Changes in mitochondrial DNA that increase levels of ATP in the intestinal mucosa protect mice from colitis, according to the November issue of Gastroenterology. Strategies to increase mitochondrial ATP production by intestinal epithelial cells might therefore be developed to treat patients with ulcerative colitis (UC).
Characteristics of UC include reduced levels of ATP and disrupted energy homeostasis in the intestinal mucosa. Intestinal tissues from patients have also been shown to have reduced activity of the mitochondrial oxidative phosphorylation (OXPHOS) complex—mitochondrial dysfunction could contribute to the pathogenesis of this inflammatory disorder.
Florian Bär et al. performed studies in conplastic mice, which have identical nuclear but different mitochondrial genomes, to investigate activities of the OXPHOS complex during development of colitis.
They found that mice with increased activity of the mucosal OXPHOS complex and levels of ATP (BL6.NOD and BL6.NZB mice) developed less-severe colitis after administration of dextran sodium sulfate (DSS) or trinitrobenzene sulfonate (TNBS) than mice with lower mucosal levels of ATP (BL6.BL6 and BL6.AKR mice). The BL6.NOD and BL6.NZB mice have a polymorphism in the mt-tRNAArg gene that affects tRNA function and mitochondrial biogenesis, leading to increased levels of ATP in mucosal cells.
BL6.NOD and BL6.NZB mice were almost completely protected from DSS-induced colitis, with significantly reduced disease activity index scores and smaller reductions in colon length, compared with BL6.BL6 and BL6.AKR mice.
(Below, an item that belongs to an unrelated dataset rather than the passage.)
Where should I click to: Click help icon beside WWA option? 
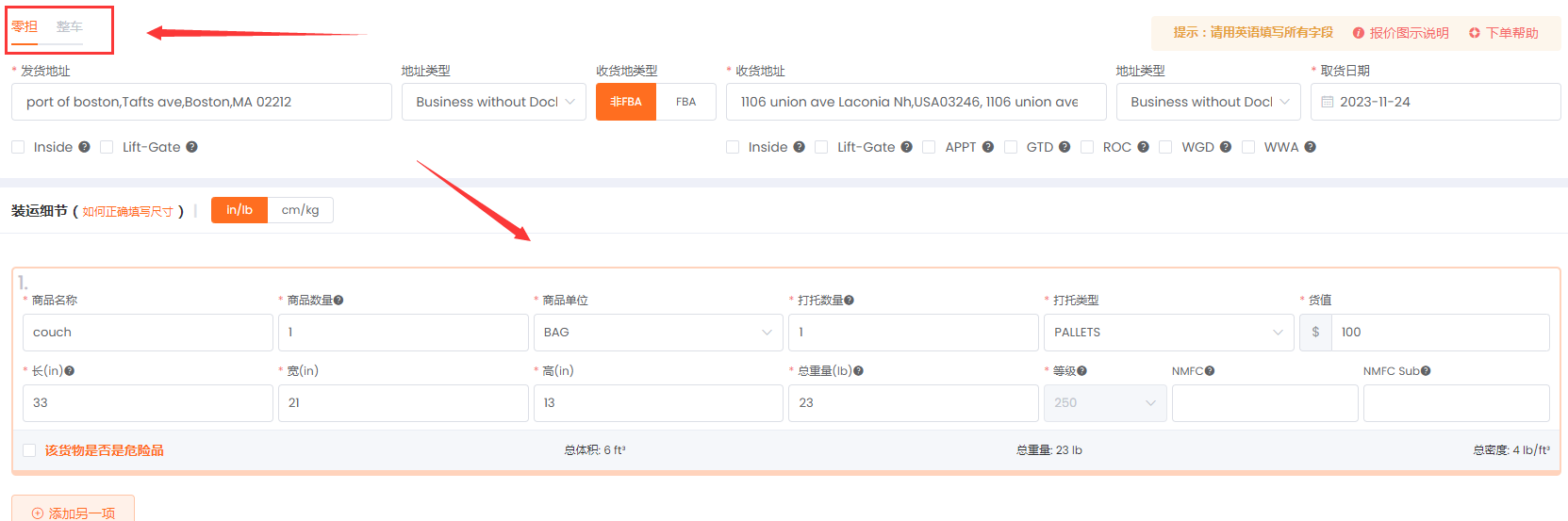pyautogui.click(x=1310, y=147)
BL6.NOD and BL6.NZB mice also developed significantly less TNBS-induced colitis, with reduced weight loss and only mild endoscopic and histopathologic inflammatory changes, compared with BL6.BL6 and BL6.AKR mice.
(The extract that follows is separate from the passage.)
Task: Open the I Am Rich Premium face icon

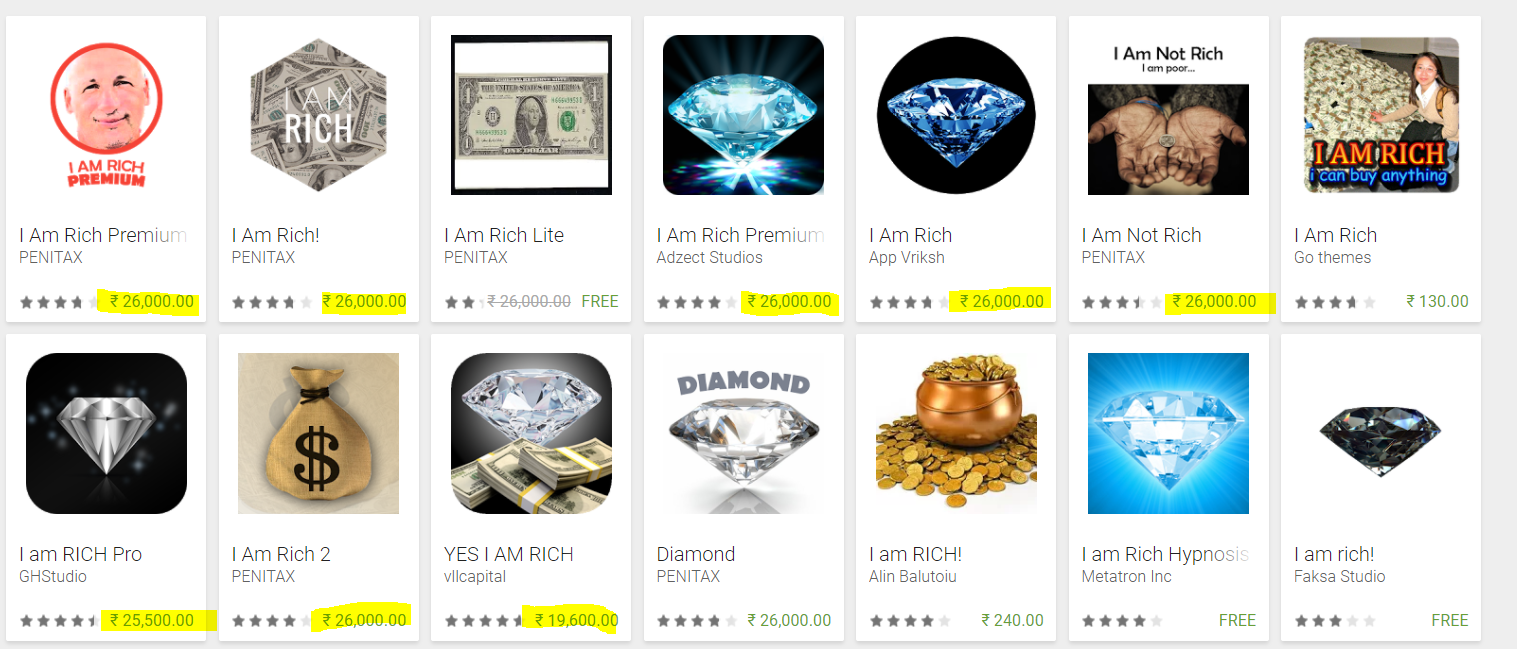Action: (x=106, y=115)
How could the mitochondria protect against colitis? Bär et al. propose that the mitochondria mediate the epithelial regenerative potential, involving a careful balance between cell proliferation and apoptosis. These mechanisms depend on cellular energy supply and could therefore be affected by variants in mitochondrial DNA.
The authors observed significantly increased proliferation of enterocytes from BL6.NOD and BL6.NZB mice, compared with the other strains. Colon tissues from these mice also had increased activity of the transcription factor NFkB, which regulates mucosal homeostasis and epithelial cell proliferation.
In an editorial that accompanies the article, David L. Boone and Mike A. Teitell explain that mitochondria are platforms for innate immune signaling, including responses to viruses and for activation of the NLRP3 inflammasome. Further exploration of the link between variants in mtDNA, NFkB activity, intestinal cell proliferation, and protection from colitis could increase our understanding the pathogenesis of IBD.